RaiderChip, founded in 2024 by CTO Victor Lopez, is developing an IP core aimed at accelerating AI on FPGA platforms.
The company states that GenAI v1 implementation supports various language models: from the Microsoft Phi-2 Small Language Model, for smaller and simpler solutions, to the Meta Llama-2 and Llama-3 Large Language Models for broader and more complex applications.
The company claims that its IP offers the fastest and most power efficient AI inference at the edge and in the cloud.
The RaiderChip GenAI v1 IP core features massive floating-point multiplication parallelism and optimized memory bandwidth utilization. The IP core is parameterized allowing it to be scaled for different applications by licensees.
Claimed to be better than Nvidia, Intel, Google
RaiderChip said the normalized throughput metric – tokens per second per unit of memory bandwidth – differentiates the quality of each accelerator design, independently of the memory technology and bandwidth selected by each vendor. The company states that under this metric GenAI v1 performs 37 percent better than Intel’s Gaudi, 28 percent better than Nvidia cloud GPUs and 25 percent better than Google’s latest tensor processing unit.

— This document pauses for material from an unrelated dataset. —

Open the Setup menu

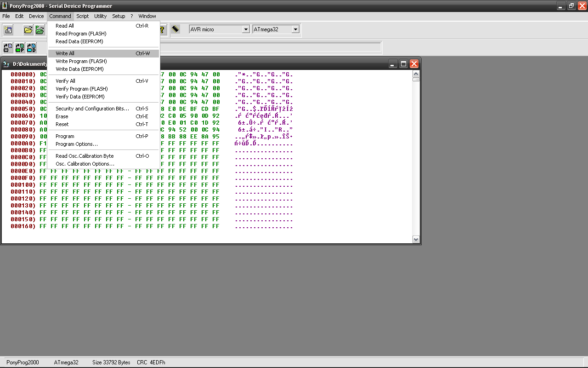(x=119, y=16)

RaiderChip has an edge demo that executes the Microsoft Phi-2 LLM 2.7B model on AMD Versal FPGA devices, achieving interactive speeds on the vanilla LLM without quantization.

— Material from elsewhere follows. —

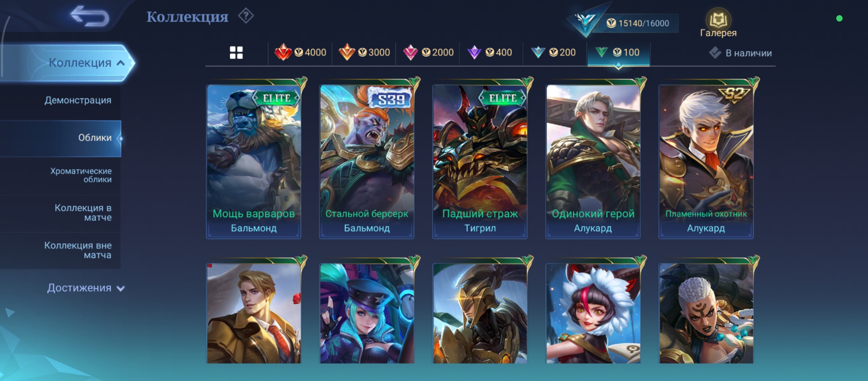The width and height of the screenshot is (868, 381).
Task: Filter skins by the 4000 red gem tier
Action: (x=300, y=53)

The compny was founded as a spin-off from Visengi, a Spanish electronic engineering company founded by Lopez in 2009. Among the achievements of the RaiderChip team while at Visengi was the development of an H.264 video encoder. Today, their goal is to bring Generative AI acceleration to Edge markets.

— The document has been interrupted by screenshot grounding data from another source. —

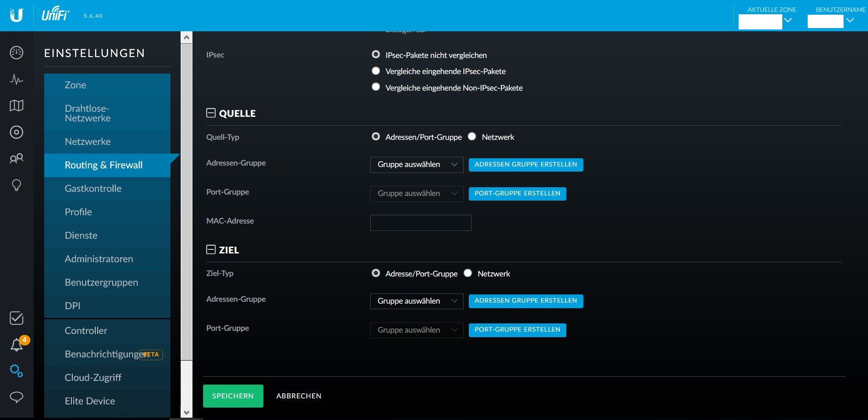Screen dimensions: 868x420
Task: Select 'Vergleiche eingehende IPsec-Pakete' radio option
Action: pyautogui.click(x=376, y=71)
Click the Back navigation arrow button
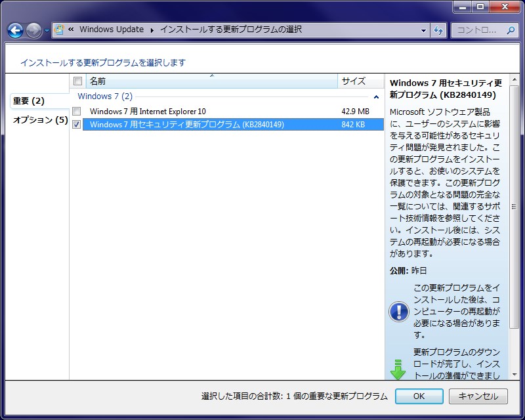Image resolution: width=525 pixels, height=420 pixels. pyautogui.click(x=15, y=30)
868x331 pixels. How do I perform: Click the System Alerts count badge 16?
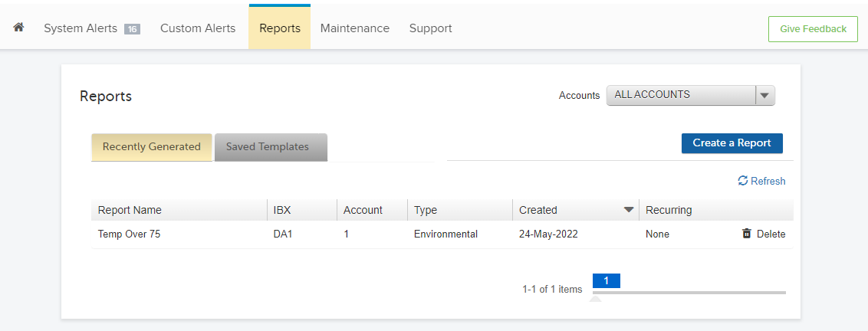click(x=132, y=29)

“Our goal is harnessing our two decades of experience in semiconductor design to achieve the maximum efficiency also in the field of AI, where the demand for computing resources makes the optimal resource usage absolutely crucial,” said Lopez, in a statement.
RaiderChip said it will use the funding will continue to deepen the pursuit of more efficient and versatile accelerators capable of meeting the growing market demand for local acceleration solutions in a field as open to innovation as Artificial Intelligence.